A distinct centrism which goes ‘beyond’ left and right remains elusive, argues Karl Pike. Centrists act as managers of an ideological context shaped by existing ideologies of left and right, moderate and extreme
The term ‘centrist’ can mean a few things. It can be juxtaposed with populism, with a ‘centrist’ being a non-populist, of either the centre-left or centre-right variety.
It can be used as a relative descriptor, sometimes within political parties or movements, to say someone is a little less left, or a little less right. They are more ‘centrist’, or more ‘moderate’ – words used interchangeably at times.
What I want to focus on here, besides dwelling on the meanings attached to centrism, is centrism as a politics that is, somehow, ‘beyond’ left and right and how that might manifest itself in practice: as a structure for political action.
Centrism has long been an ambiguous political term within liberal democracies. And when you contemplate centrism as something potentially novel, and distinct, the ambiguities soon stack up.
Avowedly centrist political figures do not like the word ‘ideology’, seemingly on the basis that it implies dogma. Yet if centrism represents a distinct ideational space that is neither left nor right, what else can it be?
If centrism represents a distinct ideational space that is neither left nor right, what else can it be?
If the words ‘centrist’ and ‘moderate’ are used sometimes interchangeably, is that because they just denote the same thing? For example, a politics that proceeds incrementally, and is pragmatic.
And to complicate things further, how should we interpret a centrism that disrupts a centre-left and centre-right establishment, as with French president Emmanuel Macron’s political project?
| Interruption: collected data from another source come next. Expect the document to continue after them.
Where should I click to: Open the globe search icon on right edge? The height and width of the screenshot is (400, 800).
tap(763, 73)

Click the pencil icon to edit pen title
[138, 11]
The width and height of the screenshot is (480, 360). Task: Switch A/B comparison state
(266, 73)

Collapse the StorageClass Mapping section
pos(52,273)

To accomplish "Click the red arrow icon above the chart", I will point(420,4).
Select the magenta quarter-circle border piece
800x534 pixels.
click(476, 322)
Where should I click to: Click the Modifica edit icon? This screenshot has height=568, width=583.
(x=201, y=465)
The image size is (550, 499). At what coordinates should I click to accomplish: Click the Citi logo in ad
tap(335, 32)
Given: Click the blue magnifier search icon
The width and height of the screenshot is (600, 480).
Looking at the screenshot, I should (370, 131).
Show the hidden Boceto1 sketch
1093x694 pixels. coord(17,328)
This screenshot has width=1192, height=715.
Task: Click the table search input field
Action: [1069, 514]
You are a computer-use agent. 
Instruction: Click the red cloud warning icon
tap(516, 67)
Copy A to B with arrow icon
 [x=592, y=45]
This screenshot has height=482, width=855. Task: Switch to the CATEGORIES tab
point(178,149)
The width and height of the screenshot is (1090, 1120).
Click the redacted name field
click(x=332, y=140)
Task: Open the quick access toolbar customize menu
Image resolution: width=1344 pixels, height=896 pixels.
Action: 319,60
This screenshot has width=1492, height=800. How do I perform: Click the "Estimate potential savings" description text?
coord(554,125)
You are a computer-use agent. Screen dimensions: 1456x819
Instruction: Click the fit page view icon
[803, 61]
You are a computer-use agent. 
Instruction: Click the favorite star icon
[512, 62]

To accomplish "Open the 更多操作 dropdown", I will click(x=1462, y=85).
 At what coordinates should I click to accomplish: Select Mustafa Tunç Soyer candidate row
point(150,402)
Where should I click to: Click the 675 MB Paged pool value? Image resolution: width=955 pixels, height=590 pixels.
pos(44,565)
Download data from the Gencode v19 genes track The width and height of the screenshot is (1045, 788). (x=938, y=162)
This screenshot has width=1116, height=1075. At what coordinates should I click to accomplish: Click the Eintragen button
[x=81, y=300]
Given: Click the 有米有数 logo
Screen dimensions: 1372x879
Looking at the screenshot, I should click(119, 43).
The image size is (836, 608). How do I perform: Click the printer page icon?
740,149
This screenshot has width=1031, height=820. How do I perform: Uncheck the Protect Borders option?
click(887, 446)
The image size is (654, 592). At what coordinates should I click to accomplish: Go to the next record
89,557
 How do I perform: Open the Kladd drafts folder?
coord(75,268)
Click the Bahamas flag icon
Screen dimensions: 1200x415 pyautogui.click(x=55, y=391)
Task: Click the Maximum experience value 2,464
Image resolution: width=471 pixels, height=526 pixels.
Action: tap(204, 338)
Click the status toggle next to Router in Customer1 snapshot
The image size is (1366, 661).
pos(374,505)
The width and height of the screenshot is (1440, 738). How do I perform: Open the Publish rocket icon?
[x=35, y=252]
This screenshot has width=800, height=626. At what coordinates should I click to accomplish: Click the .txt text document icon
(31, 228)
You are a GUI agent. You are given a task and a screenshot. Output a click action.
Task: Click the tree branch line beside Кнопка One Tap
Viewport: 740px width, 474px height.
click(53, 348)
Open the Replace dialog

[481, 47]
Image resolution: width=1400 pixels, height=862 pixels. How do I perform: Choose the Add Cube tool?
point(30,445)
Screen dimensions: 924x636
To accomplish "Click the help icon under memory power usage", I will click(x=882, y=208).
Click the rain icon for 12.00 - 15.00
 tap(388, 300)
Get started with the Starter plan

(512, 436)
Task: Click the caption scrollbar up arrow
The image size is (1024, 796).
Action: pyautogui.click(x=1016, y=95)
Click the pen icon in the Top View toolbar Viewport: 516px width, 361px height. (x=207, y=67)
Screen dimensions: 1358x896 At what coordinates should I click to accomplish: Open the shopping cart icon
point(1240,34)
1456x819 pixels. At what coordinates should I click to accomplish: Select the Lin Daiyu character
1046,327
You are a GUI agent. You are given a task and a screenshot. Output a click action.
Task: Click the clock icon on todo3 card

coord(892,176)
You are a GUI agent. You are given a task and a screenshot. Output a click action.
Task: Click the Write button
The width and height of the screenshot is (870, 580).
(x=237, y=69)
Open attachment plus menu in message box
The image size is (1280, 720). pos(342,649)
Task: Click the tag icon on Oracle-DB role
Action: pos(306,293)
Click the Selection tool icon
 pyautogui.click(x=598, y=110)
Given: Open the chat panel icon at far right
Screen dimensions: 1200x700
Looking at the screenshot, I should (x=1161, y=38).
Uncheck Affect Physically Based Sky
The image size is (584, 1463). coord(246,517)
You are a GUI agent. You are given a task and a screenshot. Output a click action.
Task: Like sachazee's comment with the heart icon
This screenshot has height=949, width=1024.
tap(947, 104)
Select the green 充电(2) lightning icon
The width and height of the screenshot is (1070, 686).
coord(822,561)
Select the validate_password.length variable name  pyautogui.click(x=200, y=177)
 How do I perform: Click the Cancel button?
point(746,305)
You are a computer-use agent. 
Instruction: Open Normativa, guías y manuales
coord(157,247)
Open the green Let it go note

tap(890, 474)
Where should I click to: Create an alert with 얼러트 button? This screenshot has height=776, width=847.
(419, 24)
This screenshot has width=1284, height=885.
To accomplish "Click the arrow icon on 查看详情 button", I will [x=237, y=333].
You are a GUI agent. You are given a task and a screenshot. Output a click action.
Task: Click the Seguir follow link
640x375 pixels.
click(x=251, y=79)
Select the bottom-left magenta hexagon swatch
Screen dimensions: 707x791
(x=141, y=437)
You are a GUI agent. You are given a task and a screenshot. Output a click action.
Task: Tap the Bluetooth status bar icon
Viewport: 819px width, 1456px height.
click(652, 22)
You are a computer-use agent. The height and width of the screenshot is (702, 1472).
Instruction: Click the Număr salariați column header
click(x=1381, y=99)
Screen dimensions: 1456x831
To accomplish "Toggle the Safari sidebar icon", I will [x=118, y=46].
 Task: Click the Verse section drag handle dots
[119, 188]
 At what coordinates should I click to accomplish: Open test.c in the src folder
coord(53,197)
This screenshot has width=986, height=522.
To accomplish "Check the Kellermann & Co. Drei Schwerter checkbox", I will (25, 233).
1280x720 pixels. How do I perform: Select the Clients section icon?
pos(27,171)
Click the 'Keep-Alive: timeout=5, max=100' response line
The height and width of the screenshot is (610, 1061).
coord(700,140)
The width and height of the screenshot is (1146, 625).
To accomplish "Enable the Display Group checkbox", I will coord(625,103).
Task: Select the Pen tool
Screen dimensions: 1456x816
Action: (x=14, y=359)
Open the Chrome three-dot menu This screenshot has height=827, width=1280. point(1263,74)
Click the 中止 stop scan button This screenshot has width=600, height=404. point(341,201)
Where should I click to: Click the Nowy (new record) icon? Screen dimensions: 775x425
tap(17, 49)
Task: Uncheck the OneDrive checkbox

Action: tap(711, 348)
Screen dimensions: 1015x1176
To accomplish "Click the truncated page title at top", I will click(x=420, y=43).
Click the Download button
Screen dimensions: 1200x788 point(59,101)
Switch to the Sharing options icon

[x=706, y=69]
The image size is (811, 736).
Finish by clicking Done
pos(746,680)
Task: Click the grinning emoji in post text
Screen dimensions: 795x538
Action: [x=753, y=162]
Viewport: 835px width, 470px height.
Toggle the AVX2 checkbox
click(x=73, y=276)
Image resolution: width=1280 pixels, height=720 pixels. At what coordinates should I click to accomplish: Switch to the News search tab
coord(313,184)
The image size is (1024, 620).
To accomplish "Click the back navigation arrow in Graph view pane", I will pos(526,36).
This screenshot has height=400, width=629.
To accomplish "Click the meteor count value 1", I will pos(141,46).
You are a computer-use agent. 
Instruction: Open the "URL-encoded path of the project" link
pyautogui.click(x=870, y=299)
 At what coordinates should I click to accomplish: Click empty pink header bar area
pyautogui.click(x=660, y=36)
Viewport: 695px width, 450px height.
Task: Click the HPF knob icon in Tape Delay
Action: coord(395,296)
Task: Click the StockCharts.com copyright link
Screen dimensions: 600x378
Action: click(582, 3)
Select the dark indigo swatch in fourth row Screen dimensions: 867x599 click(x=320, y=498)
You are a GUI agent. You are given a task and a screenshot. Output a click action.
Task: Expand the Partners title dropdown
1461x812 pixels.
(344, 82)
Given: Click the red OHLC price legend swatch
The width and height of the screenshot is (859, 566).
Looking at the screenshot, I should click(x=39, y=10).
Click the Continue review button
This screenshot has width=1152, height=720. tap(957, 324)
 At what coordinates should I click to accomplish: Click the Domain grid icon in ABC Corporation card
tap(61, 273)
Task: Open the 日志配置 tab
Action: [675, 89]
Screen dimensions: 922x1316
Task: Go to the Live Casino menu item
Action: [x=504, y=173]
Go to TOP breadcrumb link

In short, if we try to take centrism seriously as a set of political ideas, what are we dealing with?
Centrist politics today includes some rhetorical overlap with the ‘third way’ debates of the 1990s. We can therefore consider the latter as providing a kind of intellectual inheritance. But how substantive is that inheritance?
In terms of political concepts that have retained relevance, my view is that the third way has not proven particularly substantive. Some of the third-way debates signalled a post-distributional politics; that who gets what was becoming less important, certainly in the good times.
That has not stood the test of time, nor did it really represent some of the achievements of the centre-left in the 2000s, which included – among many other things – the former Labour UK chancellor Gordon Brown’s tax credit system.
Without a substantive intellectual inheritance that we might consider to be the ballast of ideological traditions, we then turn to the centrist political projects around us.
Centrism is a restless political space, antagonising left and right parties and privileging ‘reforms’ seen as necessary and ‘sensible'
Centrism is a restless political space. It is often antagonistic towards established left and right parties (something that is electorally necessary, but also acts as a raison d'être). And it privileges ‘reforms’ seen as necessary and ‘sensible’, though this framing is highly contingent, rather than representing ‘means’ to longstanding ideological ‘ends’.
Emmanuel Macron’s presidency is instructive for understanding centrism in practice.
Pundits and analysts consider Macron to be a competent administrator. However, he has also made it near impossible for his governments to do much at all, following his call to hold snap 2024 legislative elections. Centrism is paradoxical and so is Macron: the establishment disruptor.
Macron wanted to ‘go beyond the conflict between the left and the right’. Gabriel Attal, who may run for the presidency as leader of the Macronist movement, wants to continue this.
In practice, though, Macron has oscillated between left and right, settling in what I consider to be a recognisably centre-right politics (as has Attal).
Centrism rests upon a critique of left and right (including centre-left and centre-right) establishments. Yet it begins and ends there. It does not go beyond, but rather deprioritises the commitments (such as they may be in a particular polity) of existing centre-left and centre-right politics.
Oscillation is, then, presumed to be the correct, even obvious politics for a centrist to adopt. Observers can track these oscillations before they judge – in the aggregate – whether a political project has been centre-left or centre-right, overall.
This theory of centrism that I offer – centrism as a structure for political action – is a political strategy that centre-left and centre-right politicians may adopt, to varying extents.
Current UK prime minister Keir Starmer has oscillated – at times – between left and right. As Starmer’s experience shows, this strategy is not without its risks for politicians. We can question their sense of political purpose: what is that political actor really for?
When politicians oscillate between left and right, they employ a risky strategy: citizens start to question what that political actor is really for
But there are others risks, too, including more significant ones for publics within liberal democracies.
Because centrists deprioritise ideological commitment, they become managers of an ideological context shaped by others. They are managing the political space, choosing between options that are, ultimately, the products of ideologues and the social and economic context of the time.
This betrays a lack of agency, the opposite of what centrism – so restless, focused on ‘action’ – seems to promise. And depending upon which ideologues are making the political weather, there lies a risk to liberal values.